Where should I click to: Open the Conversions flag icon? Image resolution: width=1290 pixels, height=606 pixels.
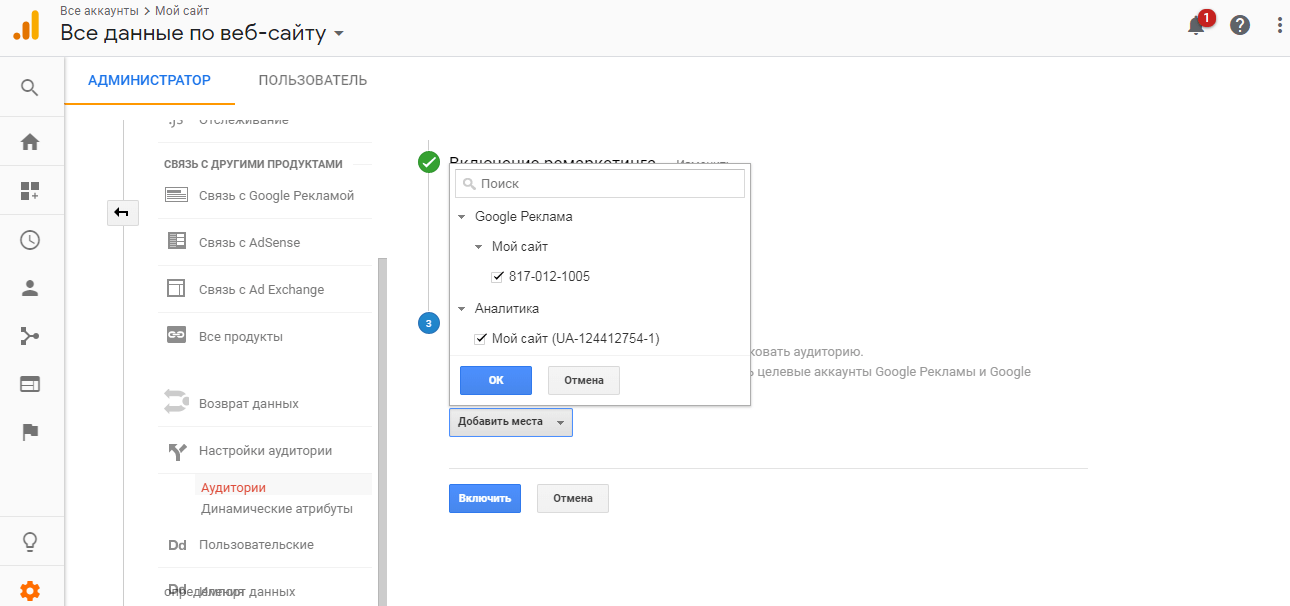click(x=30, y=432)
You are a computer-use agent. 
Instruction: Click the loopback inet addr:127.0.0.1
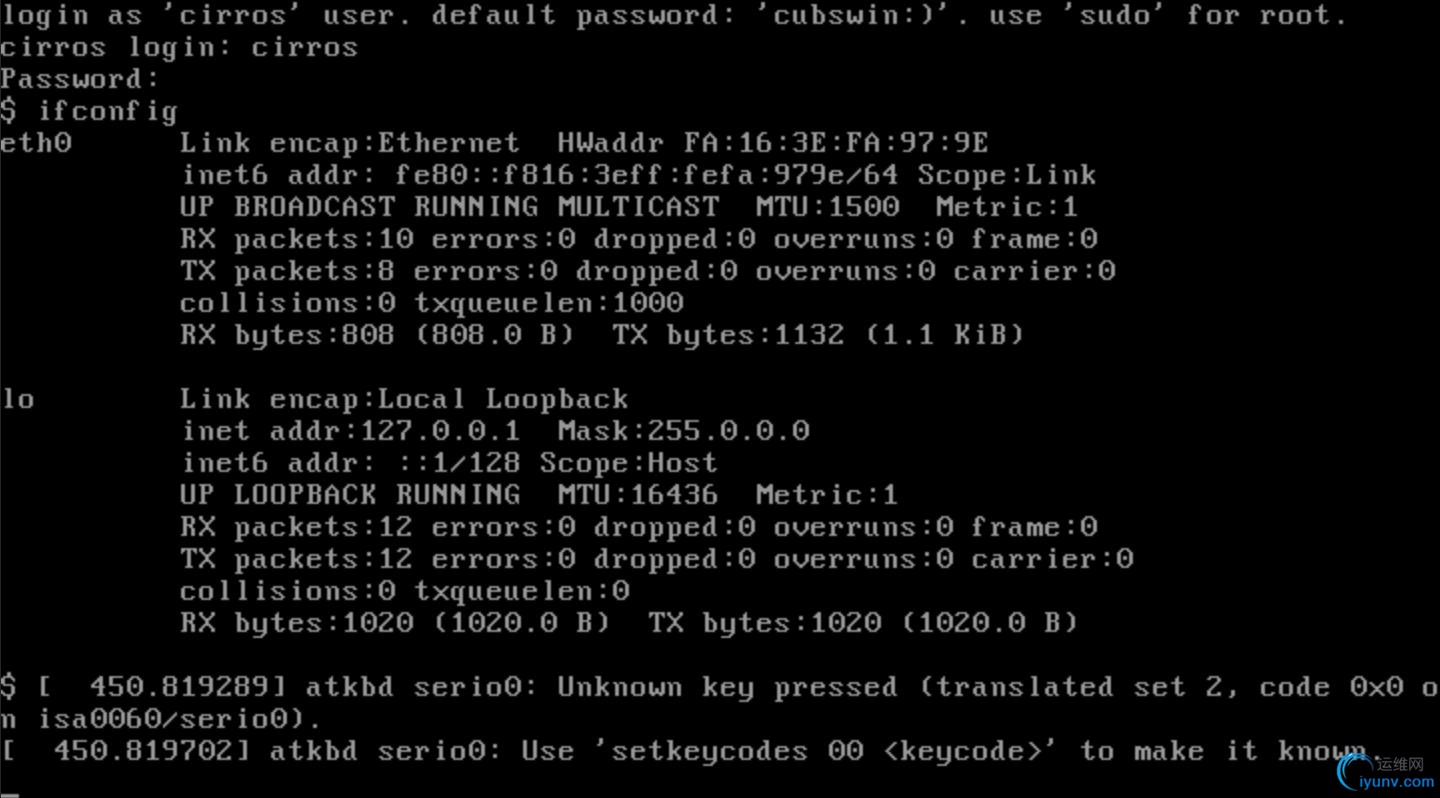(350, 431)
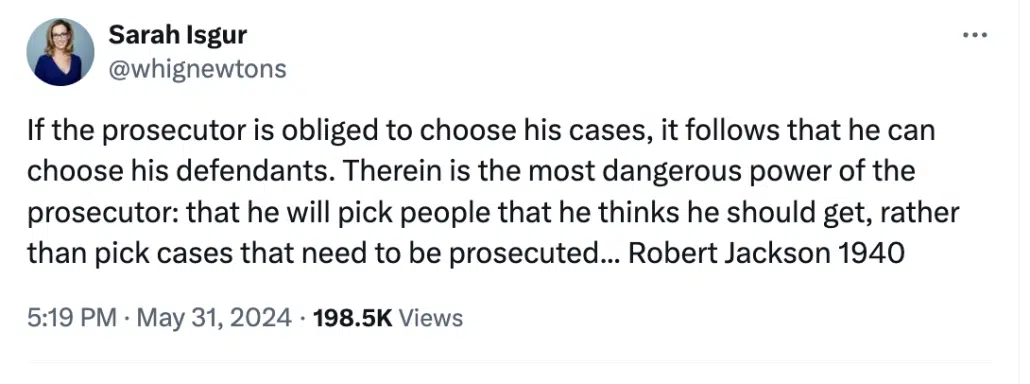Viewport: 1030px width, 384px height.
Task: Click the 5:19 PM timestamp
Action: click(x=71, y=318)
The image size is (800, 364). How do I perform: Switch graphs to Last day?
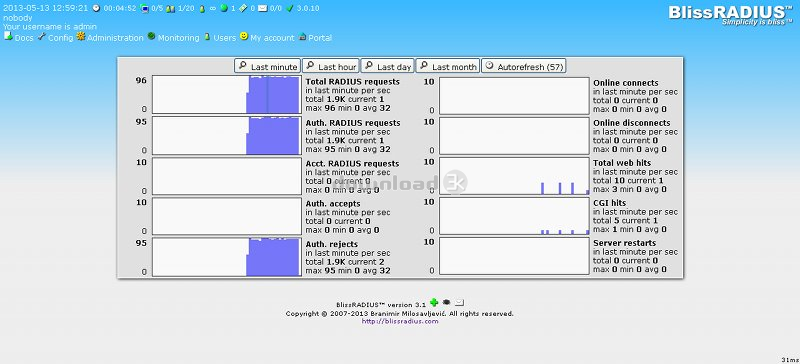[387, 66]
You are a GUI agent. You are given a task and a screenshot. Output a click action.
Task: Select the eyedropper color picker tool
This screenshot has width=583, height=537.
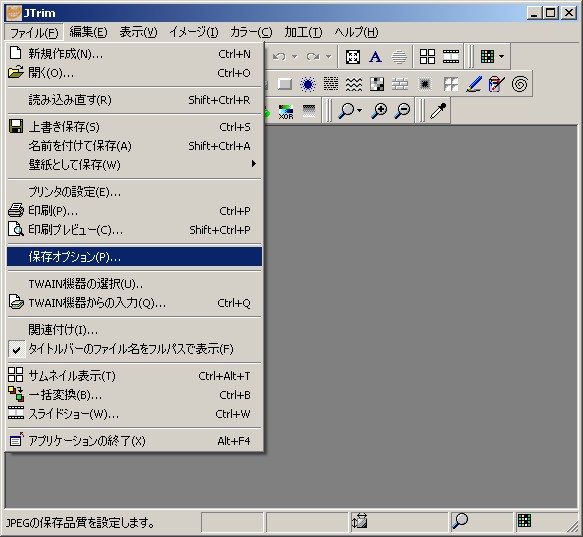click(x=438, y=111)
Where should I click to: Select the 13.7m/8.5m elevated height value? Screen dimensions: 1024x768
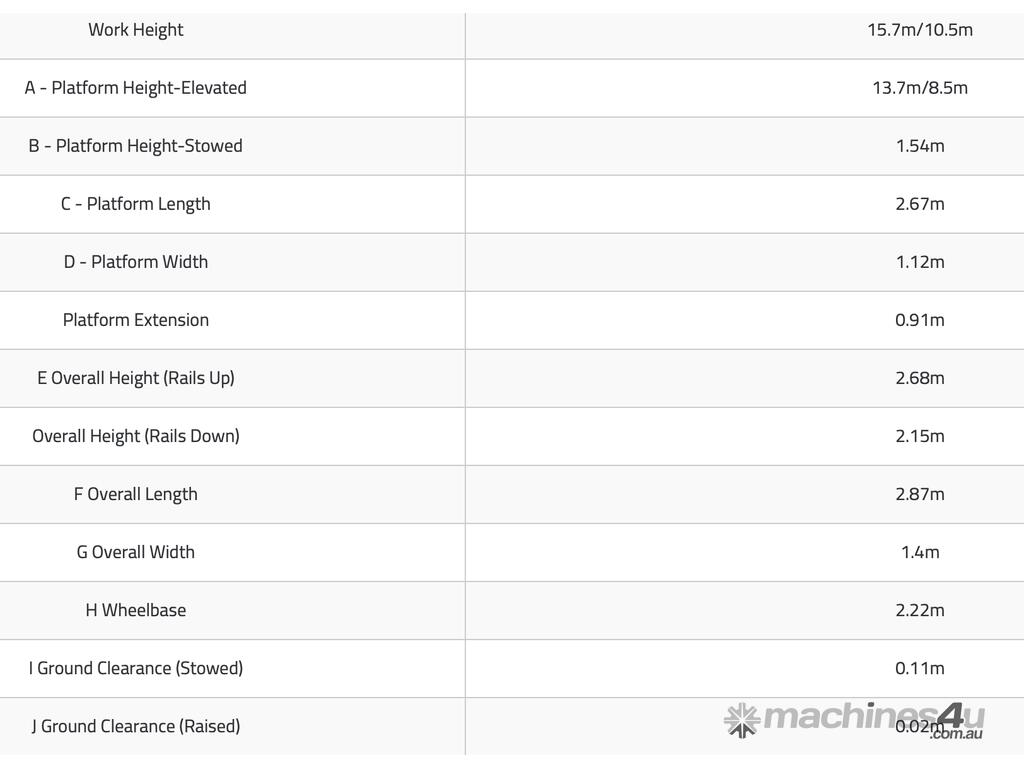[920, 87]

_ _ _

AIM OF THE EXERCISE: Since the pictures are not part of the copy, please transcribe only the lines above from the one with "The image size" through the one with "Task: Select the eyedropper color picker tool", exactly and with both ends.

ANSWER:
The image size is (800, 364). How do I perform: Switch graphs to Last day?
[387, 66]
You are a GUI agent. You are given a task and a screenshot. Output a click action.
Task: Select the eyedropper color picker tool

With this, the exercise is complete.